Meggitt (Booth No. 5189) is unveiling a new smart fuel probe that will give operators greater certainty over their aircraft’s current fuel reserves, as well as offer better reliable and easier maintainability.

The company has developed a device that uses time domain reflectometry (TDR) to send fuel data to the cockpit via digital buses, a first for civil aviation, it claims. According to Meggitt Sensing Systems vice president Stuart Parker, the smart probe is a big leap forward from existing fuel probes, which he said are barely more sophisticated than a lavatory sistern float.

“We developed many of the current generation of float and capacitance-type sensors, so we know the limitations of these devices,” he explained to NBAA Convention News. “What we found was that operators don’t trust conventional fuel level gauging systems, so they don’t use them. They fill up to the maximum and take care to track the distances they travel. What’s more, many of today’s level sensors can be used only with certain fuels and they deliver significant errors when fuels are changed.”  

Traditional fuel probes can also lead to major maintenance headaches, especially in larger business aircraft, which might have as many as 20 separate probes fitted throughout their fuel storage areas. The new smart probes are completely self-diagnostic, making it much easier to determine which probe is malfunctioning and to complete trouble-shooting.

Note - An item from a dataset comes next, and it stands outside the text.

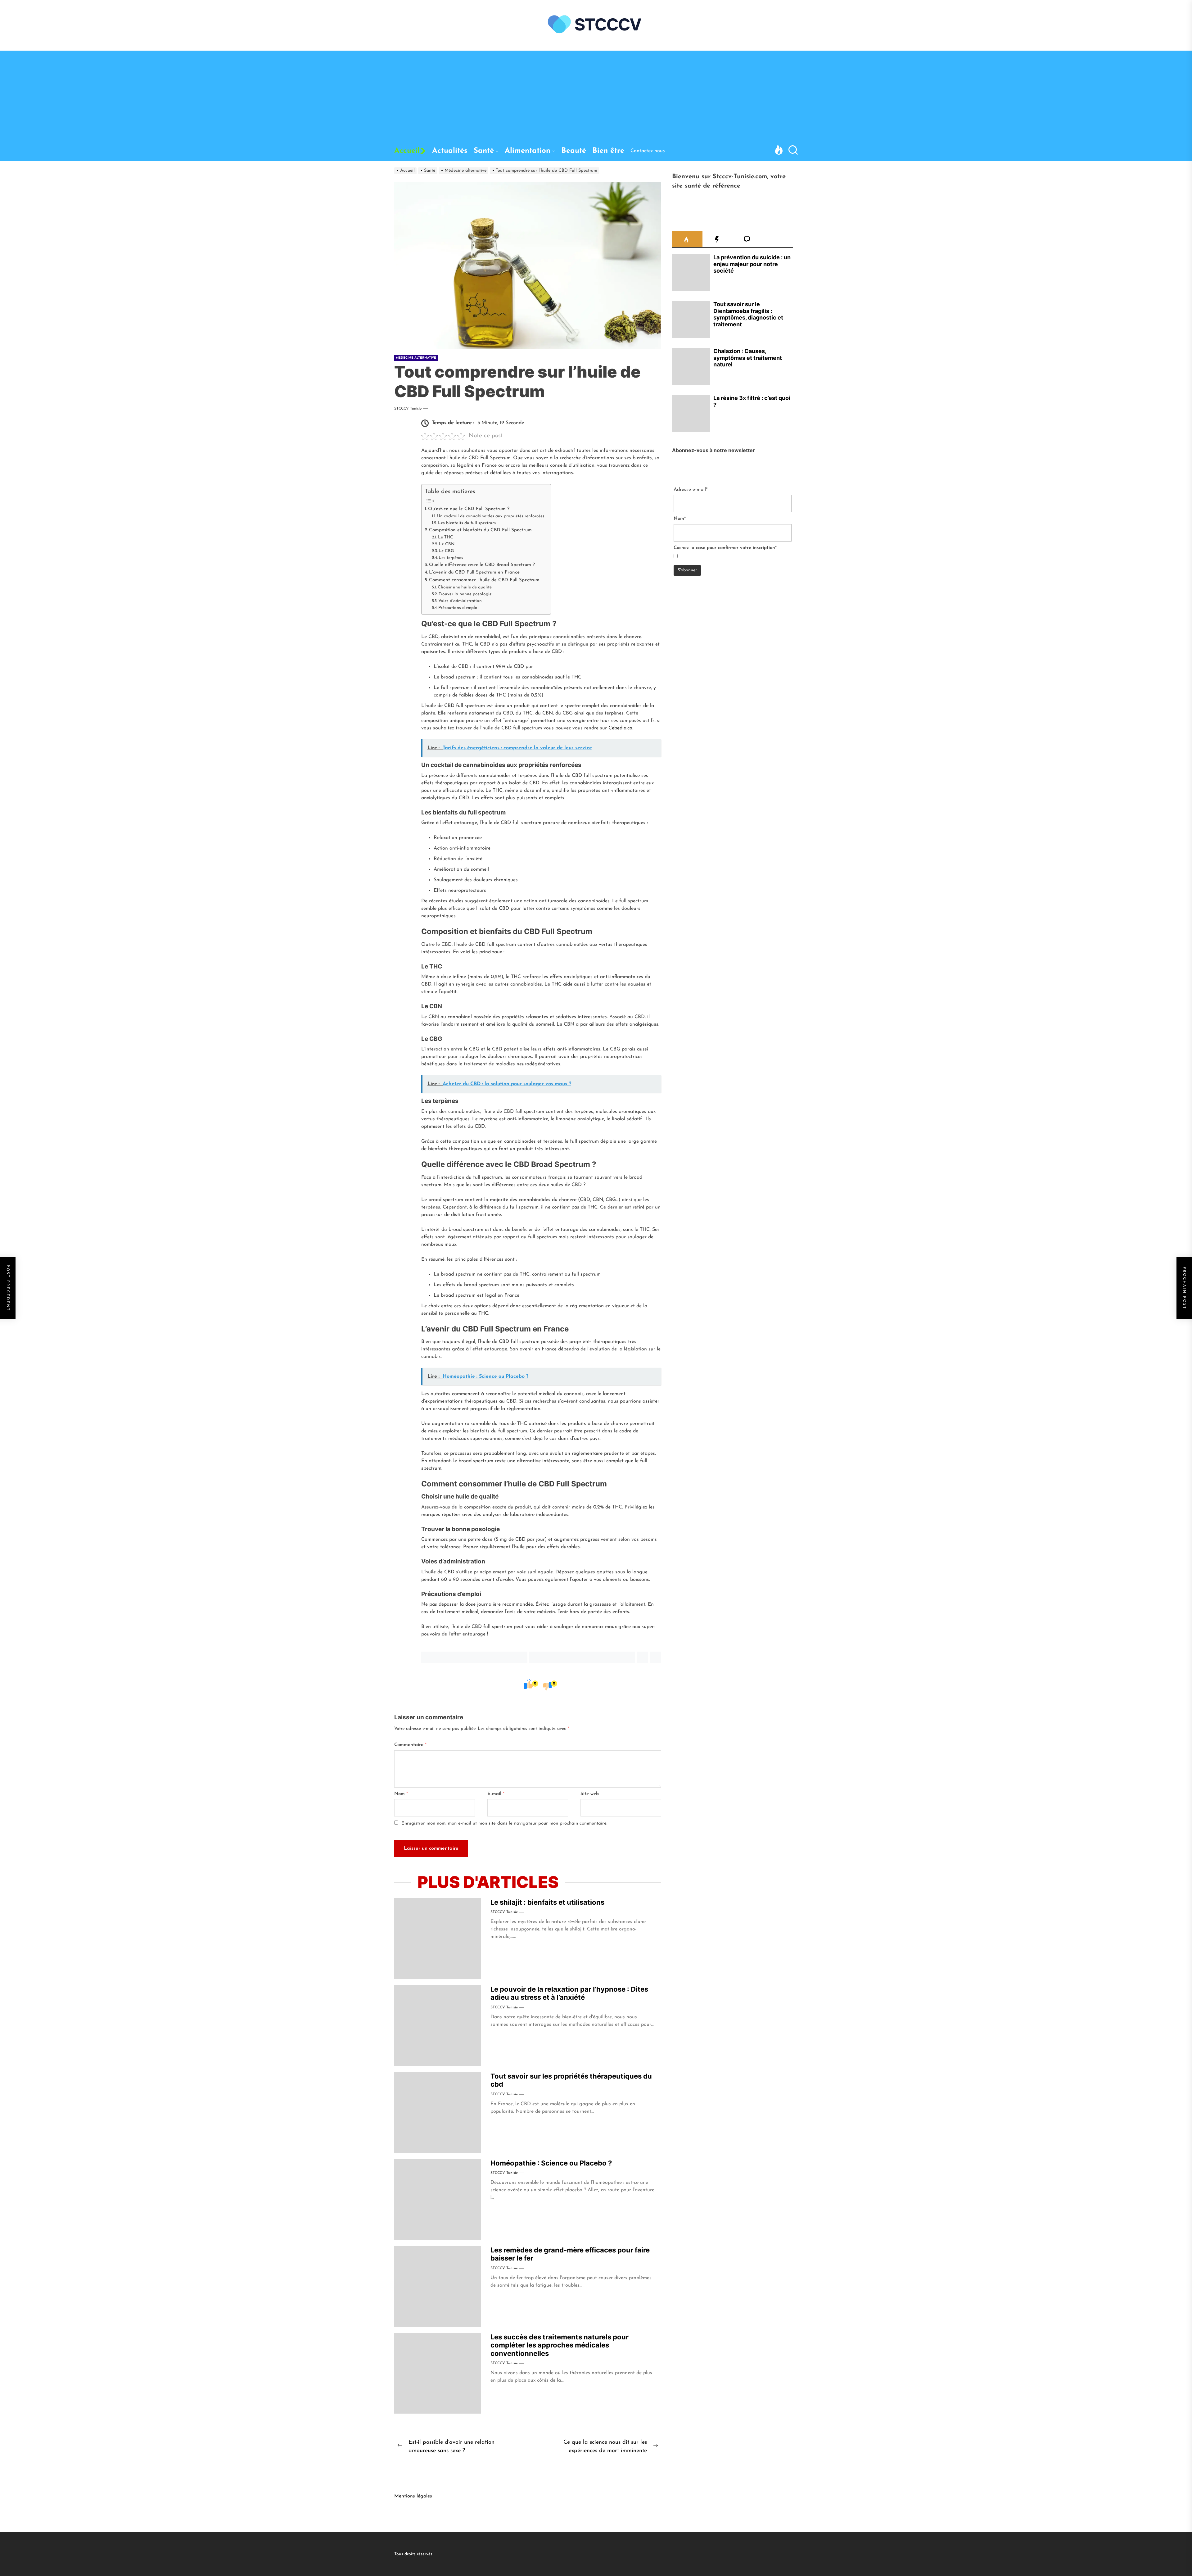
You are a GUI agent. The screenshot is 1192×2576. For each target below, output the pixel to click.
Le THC (445, 537)
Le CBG (446, 551)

The TDR sensors can work with any type of aircraft fuel, including jet-A, diesel, avgas or new bio fuels. They can recognize the differences between fuels and alert operators when the wrong fuel has been supplied.

The technology uses the electronic echoes from high-speed pulses fired down “waveguide” rods extending into the fuel tanks to locate the fuel-to-air interface and measure distance via the return time of the pulse. The gauging system includes probe antennas, signal processing and high-speed digital communications and an array of self-diagnostics. Fuel data is relayed to the cockpit avionics via digital buses.

The equipment has already been supplied for several commercial airliner applications, and at least one business aircraft manufacturer has agreed to start using them in its models. According to Meggitt, the new smart probes are easier to calibrate than traditional fuel probes and are also lighter.    

“We have overcome a number of challenges to bring this next generation sensor to market, including developing the ultra-fast analog electronics you need to determine differences in echo signals that last for picoseconds, which is around a millionth of a millionth of a second. And we had to make the sensor immune to unwanted environmental influences such as temperature,” explained Parker.  

Meggitt Sensing Systems also provides advanced condition monitoring sensors for demanding environments such as inside the hot sections of engines, for example on the Rolls-Royce BR725 turbofan for Gulfstream’s new G650. The company is providing this engine’s ignition system and other Meggitt divisions are supplying pneumatic valves, fire detection equipment, and wheels and brakes for the aircraft.

Meggitt is making substantial investments in extending condition monitoring to comprehensive integrated vehicle health monitoring (IVHM). The aim is to take a more holistic approach that would deliver comprehensive knowledge about an aircraft’s condition rather than just data.

In addition to the engine, this approach would analyze the fuel, as well as the structural condition of the airframe, wheels and brakes. Parker said that major manufacturers are now seriously considering this approach. He believes it could be in service in about 10 years and that it would be of particular interest to operators with large fleets.  

Meggitt is working with Canada’s AeroMechanical Services to improve the ability to report on maintenance issues and other aircraft data during flights. Data can be reported via satellite to ground stations where a secure Web-based server will relay it to operators and/or manufacturers.

The goal with IVHM is to make the technology scalable and affordable for business aviation applications. Separately, the group believes it has now achieved this for environmental control systems for cabins and cockpits, thanks to the incorporation of vapor-cycle technology provided by Keith Products, which the group acquired last year. According to Jim Duncan, president of Meggitt Thermal Systems, the company has been able to reduce the price point for ECS to the extent that it will be affordable as standard equipment on new aircraft, as well as available for retrofit.

Meggitt Thermal Systems is also engaged in R&D work on new electrothermal ice protection systems that are attracting interest from business aircraft OEMs. These will be able to deliver as much heat as is needed to where it is needed in a way that is more energy efficient than existing bleed-air pneumatic systems.